YOUR OBJECTIVE ->
Write out, word for word, the part of the comment on falsehoods below, starting at "When I've taught" and ending at "beer is on me.".

DOCUMENT SEGMENT ->
· · ·
June 1, 2010 @ 5:35 pm

Mark, others: Yes, that post was really just a dig on that one issue. As D.O. points out, this is part of a series of posts (and radio spots on Skeptically Speaking) exploring this concept of "falsehoods" (a word I've cooped and rewritten the definition of!). This particular post is a "minifalsehood" because it only goes part way. I'm complaining about the brushing off of a basic question (how many words are there) because it's hard.

When I've taught advanced archaeology seminars, I've had this experience: The grad students, after reading some taphonomy papers, turn on the field. They begin to insist that we can never infer anything reliably from the archaeological record because there are always questions that leave us uncertain. So I've tried this: Here's an archaeological situation. Provide the most likely (simple) interpretation (like, do the bones represent an intentional burial or not, etc.). If everyone in the same room comes up with the same answer, the beer is on me.

No matter how much hemming and hawing has gone on to that point, I always end up buying the damn beer.

Pragmatics tends to rule, or at least do, until we get where we need to be. These are subtle concepts, and they are concepts that often set us up with short term comforts that lead us later into some abyss of misunderstanding. Or, more likely, the teacher and the student come to an understanding that is a bit of a white lie, and then later as the student goes off on her or his own, the white lie grows into an ugly misunderstanding.

Or, in other cases, this happens: There is a complex multifaced "truth," but only parts of truth are ever mentioned or noted, for political reasons. A large poor unemployed African American woman is seen on TV for some reason and it is noted that she has six children. The culture of the observers shifts … it is now understood and verified that "poor people have more babies than middle class people" Two weeks later, it is revealed that the one time richest man in the country (I shall not mention his name) has two different families instead of the usual one. Suddenly, he has 8 children instead of three. The culture of the observers fails to shift with the understanding that maybe the rich have more babies than the middle class.

The evidence indeed suggests that both are true. But only one seems to matter. That is a classic falsehood.

So now you've got a brief summary of the falshoods thing. It's a large discussion, it has been going on with some of the same people for a few years on line, more years before, and is now expanding and being rewritten.

The post in question is a small example that I'll probably use later on: The arrogant dismissive wave as a step in creating falsehoods. The arrogance of incredulity. Something along those lines.

I think I've dealt with all the questions and comments on this issue (except the needlessly and rather embarrassingly mean spirited ones). But if I've missed something let me know.
· · ·
DATA PROVIDED ->

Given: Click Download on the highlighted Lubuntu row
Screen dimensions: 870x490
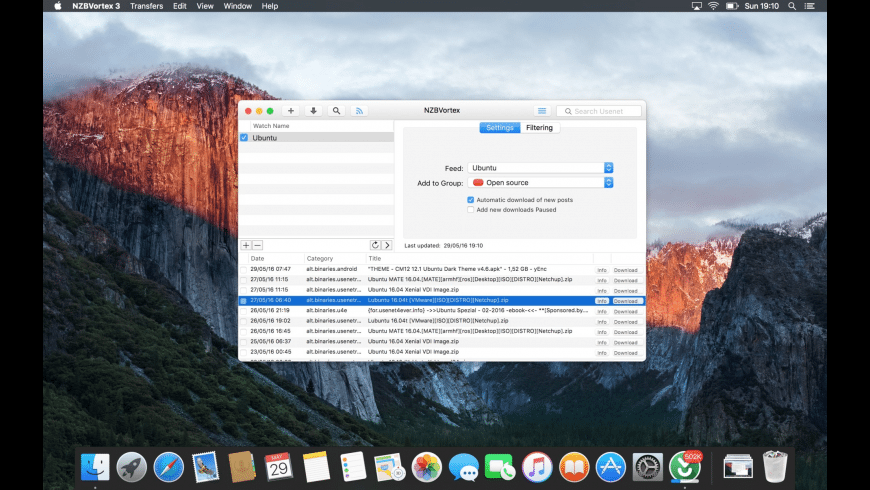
· · ·
SOLUTION TO THIS PROBLEM ->
When I've taught advanced archaeology seminars, I've had this experience: The grad students, after reading some taphonomy papers, turn on the field. They begin to insist that we can never infer anything reliably from the archaeological record because there are always questions that leave us uncertain. So I've tried this: Here's an archaeological situation. Provide the most likely (simple) interpretation (like, do the bones represent an intentional burial or not, etc.). If everyone in the same room comes up with the same answer, the beer is on me.